In April 1887, just weeks after Kansas women gained the right to vote in municipal elections, Susanna Madora Salter was elected mayor of Argonia, making her the first female mayor in the country. One hundred and thirty-three years have come and gone since this “Kansas Did It First” moment, a historical marker that shines in Kansas history and pride. 

In April 2002, just weeks after Kansas was hit with one of the most costly snowstorms in its history, Kim Thomas was elected mayor of Stockton, making her the first African American female mayor of Kansas. Long before the passage of the 19th Amendment, white women in Kansas were active in politics at all levels, but it would take nearly 70 years for the first Black woman in Kansas to hold a state-level office. State Representative Verdis Robinson was the “Kansan Who Did It First,” a historical marker that doesn’t make the first page in a Google search, let alone textbooks. In history’s hourglass, 70 years amounts to a grain of sand; but in what ways were African American women involved, directly or indirectly, in politics in Kansas, and what impact did they have? This is the question Making Agreements: Black Women in Kansas Government and Activism is answering. The project, conducted by the Kansas African American Affairs Commission and supported by an HK Humanities for All grant, is collecting, sharing, and archiving the stories and details of Black women involved in Kansas’ political sphere: their hardships and their victories. 
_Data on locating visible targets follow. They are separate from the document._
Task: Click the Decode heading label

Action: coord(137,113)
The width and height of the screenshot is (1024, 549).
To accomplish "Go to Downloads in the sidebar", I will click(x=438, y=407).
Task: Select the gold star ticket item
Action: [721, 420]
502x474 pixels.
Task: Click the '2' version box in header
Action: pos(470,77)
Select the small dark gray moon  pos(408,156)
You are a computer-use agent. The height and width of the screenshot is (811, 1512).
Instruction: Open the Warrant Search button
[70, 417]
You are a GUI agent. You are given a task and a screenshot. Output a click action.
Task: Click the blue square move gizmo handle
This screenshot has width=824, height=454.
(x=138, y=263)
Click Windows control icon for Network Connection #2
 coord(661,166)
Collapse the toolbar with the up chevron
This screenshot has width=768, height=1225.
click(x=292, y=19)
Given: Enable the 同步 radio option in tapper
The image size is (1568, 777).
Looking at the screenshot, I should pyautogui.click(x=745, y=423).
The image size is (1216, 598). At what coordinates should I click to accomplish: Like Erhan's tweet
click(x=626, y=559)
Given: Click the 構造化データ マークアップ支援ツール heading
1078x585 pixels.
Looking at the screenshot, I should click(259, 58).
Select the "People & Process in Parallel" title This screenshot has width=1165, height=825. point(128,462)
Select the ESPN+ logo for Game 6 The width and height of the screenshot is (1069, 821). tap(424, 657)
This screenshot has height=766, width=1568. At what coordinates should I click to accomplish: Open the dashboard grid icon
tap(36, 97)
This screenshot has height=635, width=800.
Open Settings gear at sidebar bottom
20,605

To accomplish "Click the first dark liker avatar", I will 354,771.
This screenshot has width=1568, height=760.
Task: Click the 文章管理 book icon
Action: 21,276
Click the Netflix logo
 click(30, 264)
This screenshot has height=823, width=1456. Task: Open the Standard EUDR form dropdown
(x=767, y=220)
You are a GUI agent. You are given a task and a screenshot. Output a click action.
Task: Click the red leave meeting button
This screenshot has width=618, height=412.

“We don’t tell Black women’s stories enough,” said Donna Rae Pearson, owner of Kitchen Table History and humanities consultant for “Making Agreements.” As a historian, scholar, and Black woman, Pearson began to ask the question “Who is paving the road for me?” If someone desired to get into politics, or activism, who were their mentors? “The most striking thing we’ve heard,” said Pearson, “is that most did it without any road maps.” 

“I think at the time when [Gov. Kathleen Sebelius] tapped me to become part of her administration [as Secretary of Aging] there had only been five other African Americans, male or female, that had served in the cabinet,” said Pamela Johnson-Betts, “and I think to this day there aren’t over a dozen.” 

In August of 2019, Kansas Department of Administration Secretary DeAngela Burns-Wallace became the new chief information technology officer for the Kansas Office of Information Technology Services (OITS), appointed by Governor Laura Kelly. “In this role as the Secretary of Administration and also as the chief information technology officer I am the first African American,” said Burns-Wallace. “But it challenges us to say we’re still having firsts. And what does that mean? And what should it mean? When it was confirmed that I was the first, there was a moment where you know you have to just breathe deeply, and just say ‘yeah, I’ve been working hard.’” 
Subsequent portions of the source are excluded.